From Aden, the steamer entered upon its trip across the Indian Ocean, which was true to its reputation, and was placid and peaceful as an inland lake. But the slow steamer took nine days to sail from Suez to Bombay; and by the time Mr. Taylor was brought into view of the mountains where Brahma and Vishnu had so long been worshipped, he had become acquainted with nearly all the Hindoo sailors, and could secure unusual attendance from the waiters by addressing them in the Hindustanee language. He had learned the names of the principal streets of Bombay, the names of the richest merchants, and the kind of fare to be expected at the hotels. So naturally did he fall into the ways of the people that the boatmen who took him ashore at Bombay mistook him for an old resident and carried him ashore for one rupee, while charging the other passengers three. He seated himself, or rather stretched himself, into a palanquin carried by four men,—one at each end of a long pole,—and like a native rode through the streets of Bombay on the necks of servants. But he did not enjoy that kind of conveyance; he had too much sympathy with the human race to impose his weight on the necks of human beings without misgiving, and he afterwards refused to be carried about in that way when mules were to be had.

At Bombay, he was received with the same good-will and hospitality as he had found in other lands. Parsees, Hindoos, English, and Arabians vied with each other in giving him kindly attentions; the people were pagan in religion, but Christian in generosity and charity. It broadens one’s ideas of theology to be thrown into communion with so many different nations with as many different gods. But its tendency is to confirm, rather than to unsettle, the belief in the Christian doctrines. At all events, such was Mr. Taylor’s experience; and such has been the effect upon others.
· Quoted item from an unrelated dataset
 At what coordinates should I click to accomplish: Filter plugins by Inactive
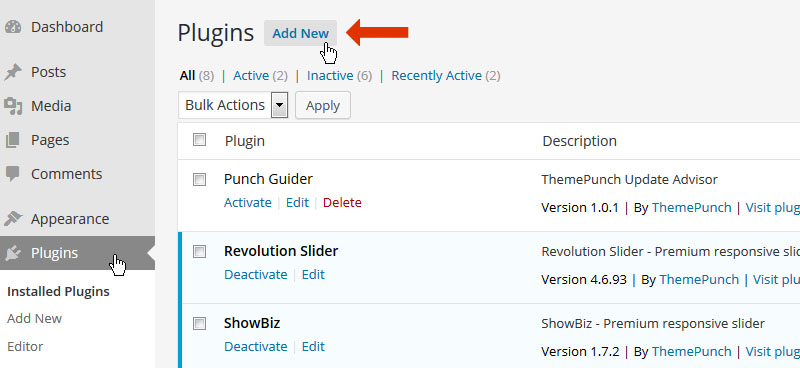tap(330, 76)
He found the common people very servile, and lacking in spirit, and attributed it to the long despotism. But in them he found faithful friends, and learned to respect them. They were nearly all pagans when he was there, and worshipped their huge red idols with a sincerity and self-sacrifice worthy of the highest profession. In order to learn something of India in those remote ages beyond the testimony of history, and even back of the age of tradition, he visited the old temple on the island of Elephanta, about seven miles from Bombay. The massive structure, in partial ruin, so wonderfully wrought and massively constructed, made a deep impression upon his mind. Far, far back in the uncounted ages, the foundations were laid by men who were not low in the scale of civilization, if an idea of the beautiful and the ability to embody it in forms of stone be a test of enlightenment; it stands to-day, defying time, as it has defied earthquakes and cannon-shot. Into the fathomless future will it pass, an immovable monument of the skill and art of man in the childhood of human experience. In the statuary Mr. Taylor found a strange resemblance to the three ages of art; the statue of Brahma representing the style of the Egyptian, Vishnu being represented in a form and carving of the Greek style, while Siva was cut from the stone in such a shape as to remind him of the Mephistopheles of the German school of sculpture.
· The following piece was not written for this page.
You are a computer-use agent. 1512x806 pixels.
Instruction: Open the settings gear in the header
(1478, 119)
His keen scrutiny also developed the theory that the pillars were rough copies of the poppy-stem and the lotus-leaf. The latter was the emblem of sanctity in the days of Brahma. Mr. Taylor’s suggestion has been attractively enlarged upon and illustrated within a few years by writers for English literary and art periodicals.
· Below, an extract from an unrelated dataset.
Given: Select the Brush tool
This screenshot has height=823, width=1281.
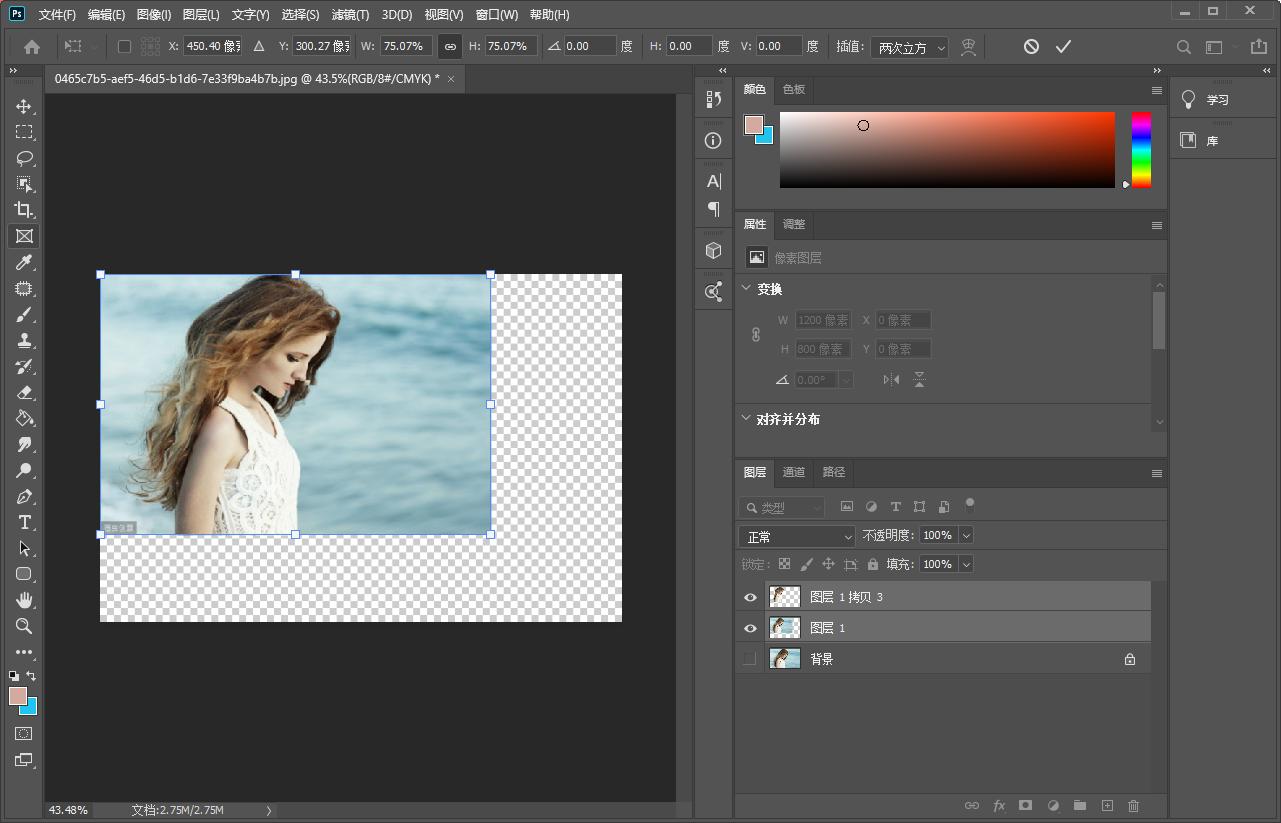Looking at the screenshot, I should [24, 314].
No excursion from Bombay exceeds that to Elephanta in romantic attractions; for there are not only extensive ruins of greater and lesser temples, but the landscape, wherein the greenest islands dot the sheen of a gorgeous bay, is bright with most beautiful flowers and bright leaves, and the air is permeated with the odor of roses and cassia. Soon Elephanta will be a “summer resort,” and Taylor’s description and reflections will be sold by newsboys as a guide-book.